The cry of the mob (Ac 19:28), "Great is Diana of the Ephesians!" and the strong expression in ver. 27, "whom all Asia and the world worshippeth," may be abundantly illustrated from a variety of sources. The term μεγάλη, great, was evidently a title of honor recognized as belonging to the Ephesian goddess. We find it in inscriptions (as in Boeckh, Corp. Insc. 2963, c.), and in Xenophon's Ephesiaca, 1:11. The name Αρτεμις itself, according to Clemens Alex. (Stromata, 1:384, ed. Pott.), is of Phrygian origin, and it may be connected with the Persic Arte, "excellent." As to the enthusiasm with which "all ASIA" regarded this worship, independently of the fact that Ephesus was the capital of the province, we may refer to such passages as the following: ὁ τῆς Α᾿σίας ναός, Corp. Insc. 1. c.; "communiter a civitatibus Asise factum," Livy, 1:45; "tota Asia extruente," Pliny, 16:79; "factum a tota Asia," ib. 36:21. As to the notoriety of the worship throughout "the world," Pausanius tells us (iv. 31)

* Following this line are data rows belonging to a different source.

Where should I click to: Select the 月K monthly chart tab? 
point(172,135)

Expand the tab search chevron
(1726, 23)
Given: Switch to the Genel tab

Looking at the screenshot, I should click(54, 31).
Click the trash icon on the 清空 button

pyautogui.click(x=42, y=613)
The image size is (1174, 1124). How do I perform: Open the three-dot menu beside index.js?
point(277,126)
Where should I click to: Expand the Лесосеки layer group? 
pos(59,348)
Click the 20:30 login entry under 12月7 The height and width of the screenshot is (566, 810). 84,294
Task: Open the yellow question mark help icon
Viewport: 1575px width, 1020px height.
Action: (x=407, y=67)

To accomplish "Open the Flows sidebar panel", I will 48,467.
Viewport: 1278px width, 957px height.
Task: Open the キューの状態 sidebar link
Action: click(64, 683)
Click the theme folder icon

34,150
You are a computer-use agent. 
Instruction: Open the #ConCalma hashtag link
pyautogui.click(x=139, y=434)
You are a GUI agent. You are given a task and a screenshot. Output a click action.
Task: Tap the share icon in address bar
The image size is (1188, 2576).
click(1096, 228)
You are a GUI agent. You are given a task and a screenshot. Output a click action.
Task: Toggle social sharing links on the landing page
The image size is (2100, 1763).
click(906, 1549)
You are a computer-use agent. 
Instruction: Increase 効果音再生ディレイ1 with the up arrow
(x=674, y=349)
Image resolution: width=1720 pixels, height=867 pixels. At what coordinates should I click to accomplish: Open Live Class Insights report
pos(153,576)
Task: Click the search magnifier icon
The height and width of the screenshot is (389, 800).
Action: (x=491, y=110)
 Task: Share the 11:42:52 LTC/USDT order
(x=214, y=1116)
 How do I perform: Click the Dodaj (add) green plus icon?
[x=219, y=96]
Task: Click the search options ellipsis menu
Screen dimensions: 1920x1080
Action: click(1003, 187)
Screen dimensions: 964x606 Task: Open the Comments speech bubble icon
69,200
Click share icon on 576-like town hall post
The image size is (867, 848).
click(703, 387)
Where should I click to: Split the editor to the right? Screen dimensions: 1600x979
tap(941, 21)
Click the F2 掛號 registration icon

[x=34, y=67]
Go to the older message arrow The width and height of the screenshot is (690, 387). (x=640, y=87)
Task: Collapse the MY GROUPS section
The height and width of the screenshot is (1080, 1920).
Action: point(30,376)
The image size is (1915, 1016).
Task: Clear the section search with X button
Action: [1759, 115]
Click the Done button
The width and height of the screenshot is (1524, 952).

that the Ephesian Diana was more honored privately than any other deity, which accounts for the large manufacture and wide-spread sale of the "silver shrines" mentioned by Luke (ver. 24), and not by him only. This specific worship was publicly adopted also, as we have seen, in various and distant places; nor ought we to omit the games celebrated at Ephesus in connection with it, or the treaties made with other cities on this half religious, half political basis. See the treatises De Diana Ephesia, by Aspach (Hafn. 1694), Nessel (Abone, 1708), Polcke (Lips. 1718), Schulin (Viteb. 1687); also Wilisch, De ναÞδίοις veterum (Lips. 1717); Siber, De voce διοπετής (Viteb. 1686); Syling, De νεωκόροις (Rost. 1702). For the magical arts practiced there (Ac 19:19), SEE SORCERY.